Protozoan parasites cause a wide range of devastating diseases in various kinds of organisms, including humans. It may be lethal if untreated promptly. To detect specific disease-causingorganisms parasites, a wide range of immunological and molecular technologies are now widely available. However, all of this depends on the worker's expertise and are time-consuming, error-prone, and expensive. With the development of technology, compared to traditional biological techniques, convolutional neural networks have reached excellent achievements in image classification, cutting costs while attaining an overall higher accuracy and eliminating human error. Many models include numerous convolutional layers and offer an accuracy between 90 and 95 percent. In this study, 4740 microscopic images of protozoan parasites from six classes with a balanced dataset and an 80–20% split were classified using three convolutional layers with stochastic gradient descent as an optimizer. A 5-fold cross-validation approach is used to evaluate the proposed method. We also examine and evaluate with deep learning models namely VGG16, ResNet50, and InceptionV3. The performance evaluation of the proposed model shows an accuracy of 94% with a precision range (of 0.83-0.99) and a recall range (of 0.76-1.00), respectively. The retrained model was able to recognize and classify all 6 different parasites. Except for class Leishmania, where 24% of images are incorrectly classified as Plasmodium and Trichomonas, the model demonstrates that most cases are correctly identified.

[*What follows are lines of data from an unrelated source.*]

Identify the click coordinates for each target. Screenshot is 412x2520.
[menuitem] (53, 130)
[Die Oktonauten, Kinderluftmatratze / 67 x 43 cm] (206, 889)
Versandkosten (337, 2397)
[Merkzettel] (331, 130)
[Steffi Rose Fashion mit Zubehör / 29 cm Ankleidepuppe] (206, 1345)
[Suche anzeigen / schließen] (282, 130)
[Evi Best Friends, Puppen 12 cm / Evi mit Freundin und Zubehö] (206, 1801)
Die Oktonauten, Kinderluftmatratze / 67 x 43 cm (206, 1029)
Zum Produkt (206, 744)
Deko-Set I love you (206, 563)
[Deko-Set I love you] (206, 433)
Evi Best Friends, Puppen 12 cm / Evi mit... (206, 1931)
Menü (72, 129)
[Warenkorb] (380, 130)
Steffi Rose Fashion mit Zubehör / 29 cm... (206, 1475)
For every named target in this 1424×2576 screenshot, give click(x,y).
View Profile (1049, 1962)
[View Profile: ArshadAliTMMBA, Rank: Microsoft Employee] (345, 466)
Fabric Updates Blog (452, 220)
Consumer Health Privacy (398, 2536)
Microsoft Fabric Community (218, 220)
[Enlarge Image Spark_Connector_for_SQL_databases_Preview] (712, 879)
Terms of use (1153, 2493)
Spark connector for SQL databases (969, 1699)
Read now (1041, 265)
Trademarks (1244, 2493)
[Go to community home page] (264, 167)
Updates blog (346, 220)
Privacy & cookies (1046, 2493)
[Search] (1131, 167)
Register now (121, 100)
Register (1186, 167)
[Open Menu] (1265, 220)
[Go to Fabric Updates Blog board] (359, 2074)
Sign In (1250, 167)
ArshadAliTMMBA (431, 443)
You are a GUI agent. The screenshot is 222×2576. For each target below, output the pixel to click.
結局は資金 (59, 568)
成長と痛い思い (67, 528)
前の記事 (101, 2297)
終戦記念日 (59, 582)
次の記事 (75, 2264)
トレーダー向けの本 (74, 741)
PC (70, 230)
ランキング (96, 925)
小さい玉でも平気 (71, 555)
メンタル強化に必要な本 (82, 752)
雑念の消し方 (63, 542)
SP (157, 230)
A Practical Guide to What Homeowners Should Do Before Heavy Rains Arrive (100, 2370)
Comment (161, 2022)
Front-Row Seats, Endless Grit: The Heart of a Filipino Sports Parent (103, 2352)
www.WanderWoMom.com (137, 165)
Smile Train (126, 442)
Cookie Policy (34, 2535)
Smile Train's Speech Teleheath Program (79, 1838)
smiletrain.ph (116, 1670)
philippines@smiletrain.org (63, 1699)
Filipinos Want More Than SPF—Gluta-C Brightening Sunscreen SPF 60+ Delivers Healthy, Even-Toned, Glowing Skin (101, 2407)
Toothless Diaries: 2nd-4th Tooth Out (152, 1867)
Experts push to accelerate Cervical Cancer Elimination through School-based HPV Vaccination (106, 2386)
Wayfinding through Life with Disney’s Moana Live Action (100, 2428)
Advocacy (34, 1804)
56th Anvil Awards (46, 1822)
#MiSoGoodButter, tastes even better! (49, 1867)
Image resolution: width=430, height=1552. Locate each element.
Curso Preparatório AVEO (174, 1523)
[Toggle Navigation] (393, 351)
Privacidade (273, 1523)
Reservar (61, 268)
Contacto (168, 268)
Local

利用卷积神经网络对原生动物寄生虫进行多级显微图像分析
原生动物寄生虫会导致包括人类在内的各种生物患上多种毁灭性疾病。如果不及时治疗,可能会致命。为了检测特定的致病微生物寄生虫,现在可以广泛使用各种免疫学和分子学技术。然而,所有这些都依赖于工作人员的专业知识,耗时长、易出错且成本高昂。随着技术的发展,与传统的生物技术相比,卷积神经网络在图像分类方面取得了卓越的成就,在降低成本的同时实现了更高的整体准确性,并消除了人为误差。许多模型包含大量卷积层,准确率在 90% 到 95% 之间。在这项研究中,我们使用三个卷积层,以随机梯度下降作为优化器,对来自六个类别的 4740 张原生动物寄生虫显微图像进行了分类。我们采用 5 倍交叉验证的方法来评估所提出的方法。我们还使用 VGG16、ResNet50 和 InceptionV3 等深度学习模型进行了检查和评估。对所提模型的性能评估显示,其准确率为 94%,精确度范围(0.83-0.99)和召回率范围(0.76-1.00)分别为 0.83 和 0.99。经过重新训练的模型能够识别和分类所有 6 种不同的寄生虫。除了利什曼原虫类有 24% 的图像被错误地分类为疟原虫和毛滴虫外,该模型表明大多数情况下都能正确识别。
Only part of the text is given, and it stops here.